● Extracted entries
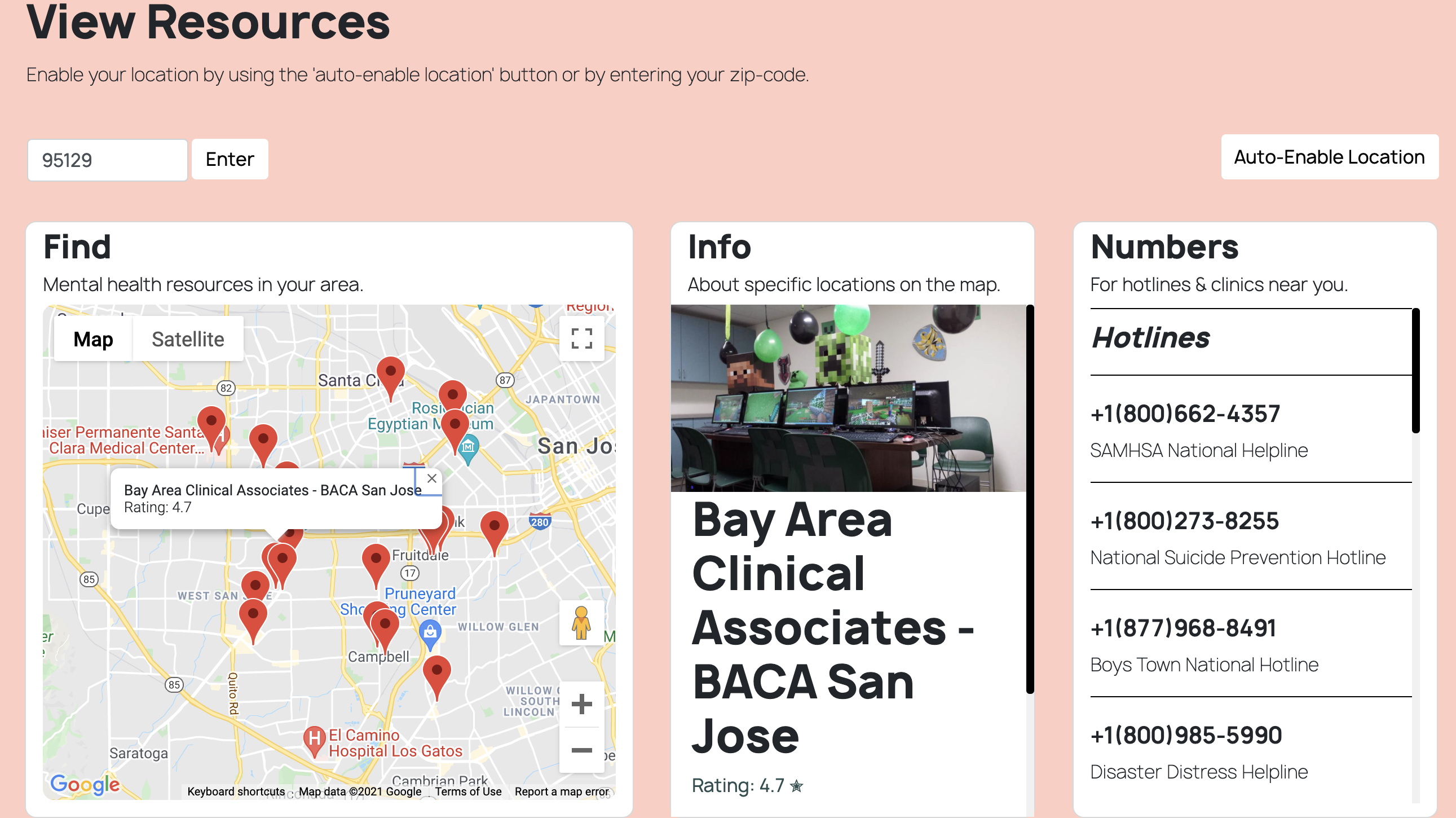
Task: Toggle fullscreen map view icon
Action: pos(581,338)
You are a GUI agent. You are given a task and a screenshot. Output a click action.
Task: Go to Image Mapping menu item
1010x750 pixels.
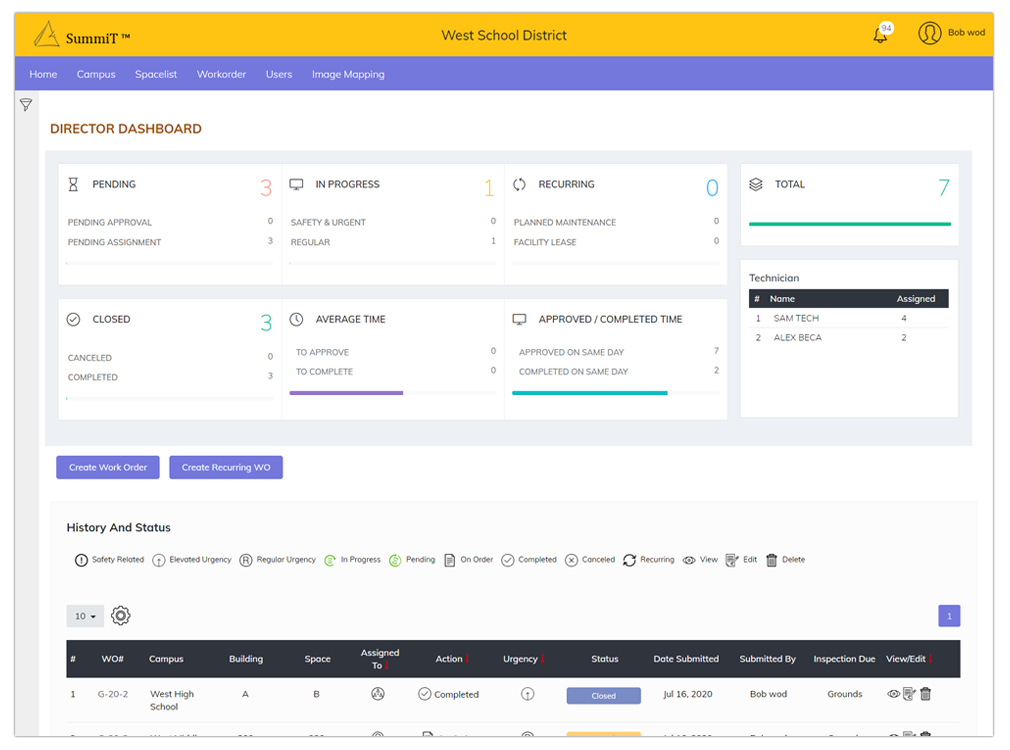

● Requirement
Reproduce every line of the data above word for word, leaving the pictures out.

● Correct response
Task: Toggle fullscreen map view icon
Action: pos(581,338)
You are a GUI agent. You are given a task and a screenshot. Output a click action.
Task: Go to Image Mapping menu item
1010x750 pixels.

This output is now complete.